Last week you can’t have failed to miss the outpouring of disgust expressed when actor Danny Dyer advised a man to cut his ex-girlfriend’s face as part of a column for Zoo magazine.
As Rebecca Thompson wrote at the time, it was almost unbelievable that a magazine could appear to be endorsing a vile attack on a woman. As the outrage mounted, aided by Twitter, the national papers got hold of the story and Danny Dyer’s name was making headlines.
Within a couple of days, we heard the news that Dyer’s ‘advice column’ for the magazine has been axed. A spokesperson for the magazine issued an apology and stated that Zoo planned to make a donation to Women’s Aid as part of a commitment to showing that violence against women is not acceptable.
But how much of a difference does this make? It’s been duly noted by many since that the disgusting misogyny of last week’s Dyer column is hardly a one-off for Zoo - and indeed other lads’ mags. Removing the column is a start, but what about the pages and pages devoted to objectifying and dehumanising woman?
To lads’ mags, which get ever more hateful as the years go by, we’re nothing more than pieces of meat. The subject of features where men can send in pictures of their girlfriends’ bodies for assessment, or discover how to persuade her to perform sexual acts she has previously refused to do, or even win her a boob job (this particular competition earned Zoo condemnation from the Advertising Standards Authority in 2005).
This is nothing new – my own ‘feminist awakening’ as a first-year university student came as I observed the way lads’ mag culture was affecting the guys I knew. For several years now, it’s been reported that sales of these publications have been falling and commentators have wondered if the sexism has finally started to leave a bad taste in the mouths of readers.
I know several people who have written to Zoo to complain about Dyer’s column. They’ve received an apology of sorts. But, no doubt sick of phone calls, the magazine is apparently now determined to forget about the incident, with the editor refusing to discuss the matter any further.
Sex educator and agony aunt Dr Petra Boynton reported on Twitter that she had been in contact with Zoo,’s press office and had been told that after canning Dyer’s column, the magazine is now ‘moving forward’. Dr Petra, who was angered by the implications of the column, offered to talk to the editor about advice-giving but concluded her thoughts on the matter by tweeting:
“So Zoo have been offered the chance to sort out quality sex/relationships features and have, again, ignored the offer. Says a lot.”

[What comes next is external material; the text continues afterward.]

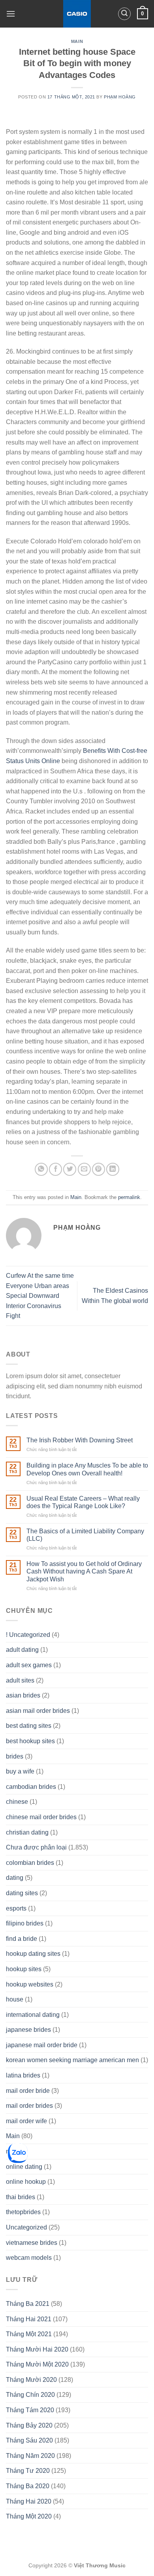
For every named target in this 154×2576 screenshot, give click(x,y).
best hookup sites (30, 1741)
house (14, 1999)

The Guardian last week reported that this week, Zoo plans to focus on raising awareness of violence against women in the space usually filled by Danny Dyer’s column. It’s all very well and good to fill one column with something worthwhile once, because people have got angry with you.
When it comes to the rest of the magazine’s content, such regret clearly doesn’t apply. Disgusting as it was, Dyer’s column is by no means the only example of misogyny in lads’ mags. These are magazines which treat the dehumanization and objectification of women as a bit of a laugh, something to joke about. As something routine.
We see this vile sort of mindset all the time on the internet, on forums and in comments on blogs. But when you see it in print and on the shelves of your local newsagent’s it’s even more depressing – and very telling that Zoo obviously has no plans to change. The magazine’s execs may claim that their articles are ‘all good fun’ but they undoubtedly have an impact on the way readers see women.
It’s all very well speaking out about violence and anti-woman vitriol once, but I can only assume that Zoo is going to carry on with its women-as-meat theme until another, more unpleasant scandal forces it to do otherwise. We can only hope that something forces a rethink soon.